▸ **DIRECTION**
Copy word for word every line from the one containing "Screen dimensions: 210x141" through the last of the rows below, both ends included.
■ ■ ■ ■ ■ ■ ■
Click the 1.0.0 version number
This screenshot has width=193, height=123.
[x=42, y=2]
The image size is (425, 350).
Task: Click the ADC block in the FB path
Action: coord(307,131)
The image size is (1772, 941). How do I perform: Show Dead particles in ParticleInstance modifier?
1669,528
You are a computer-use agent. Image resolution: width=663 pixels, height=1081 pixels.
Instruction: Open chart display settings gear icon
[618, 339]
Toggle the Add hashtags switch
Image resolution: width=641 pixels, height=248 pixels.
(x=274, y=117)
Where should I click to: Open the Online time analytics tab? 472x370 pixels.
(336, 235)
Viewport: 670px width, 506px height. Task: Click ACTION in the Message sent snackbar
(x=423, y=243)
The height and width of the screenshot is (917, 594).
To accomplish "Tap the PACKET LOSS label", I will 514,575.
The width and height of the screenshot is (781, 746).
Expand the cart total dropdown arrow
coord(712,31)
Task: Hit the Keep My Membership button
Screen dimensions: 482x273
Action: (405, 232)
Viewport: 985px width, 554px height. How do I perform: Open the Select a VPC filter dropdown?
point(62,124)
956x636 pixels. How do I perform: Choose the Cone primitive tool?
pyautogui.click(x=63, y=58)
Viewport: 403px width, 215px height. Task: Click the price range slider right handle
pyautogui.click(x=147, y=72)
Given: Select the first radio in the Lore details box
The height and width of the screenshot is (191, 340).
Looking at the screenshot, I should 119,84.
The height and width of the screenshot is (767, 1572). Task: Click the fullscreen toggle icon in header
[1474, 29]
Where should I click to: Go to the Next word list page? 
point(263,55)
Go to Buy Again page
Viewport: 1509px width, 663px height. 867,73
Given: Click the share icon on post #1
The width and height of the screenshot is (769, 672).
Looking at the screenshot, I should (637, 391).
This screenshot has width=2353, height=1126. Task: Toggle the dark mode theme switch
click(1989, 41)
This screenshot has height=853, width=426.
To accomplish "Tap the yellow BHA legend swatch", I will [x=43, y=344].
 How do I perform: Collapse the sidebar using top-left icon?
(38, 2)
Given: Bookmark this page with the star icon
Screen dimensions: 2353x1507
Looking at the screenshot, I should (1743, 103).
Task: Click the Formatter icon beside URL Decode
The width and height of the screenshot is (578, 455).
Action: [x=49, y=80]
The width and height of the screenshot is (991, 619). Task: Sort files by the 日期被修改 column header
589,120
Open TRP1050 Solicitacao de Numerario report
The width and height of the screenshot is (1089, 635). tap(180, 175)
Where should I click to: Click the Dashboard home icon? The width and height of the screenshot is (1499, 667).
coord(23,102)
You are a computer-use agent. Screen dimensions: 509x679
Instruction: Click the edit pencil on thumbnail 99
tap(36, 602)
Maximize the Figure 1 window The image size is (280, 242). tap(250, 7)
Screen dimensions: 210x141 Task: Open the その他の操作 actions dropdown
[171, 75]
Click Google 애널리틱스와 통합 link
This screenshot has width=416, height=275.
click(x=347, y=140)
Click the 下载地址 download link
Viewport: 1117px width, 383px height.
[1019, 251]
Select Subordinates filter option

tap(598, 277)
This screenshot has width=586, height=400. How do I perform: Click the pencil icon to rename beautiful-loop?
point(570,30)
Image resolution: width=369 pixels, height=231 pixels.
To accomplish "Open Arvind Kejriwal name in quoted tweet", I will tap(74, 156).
■ ■ ■ ■ ■ ■ ■
▸ **CORRECT RESPONSE**
Screen dimensions: 210x141 Task: Open the その他の操作 actions dropdown
[171, 75]
Click Google 애널리틱스와 통합 link
This screenshot has width=416, height=275.
click(x=347, y=140)
Click the 下载地址 download link
Viewport: 1117px width, 383px height.
[1019, 251]
Select Subordinates filter option

tap(598, 277)
This screenshot has width=586, height=400. How do I perform: Click the pencil icon to rename beautiful-loop?
point(570,30)
Image resolution: width=369 pixels, height=231 pixels.
To accomplish "Open Arvind Kejriwal name in quoted tweet", I will tap(74, 156).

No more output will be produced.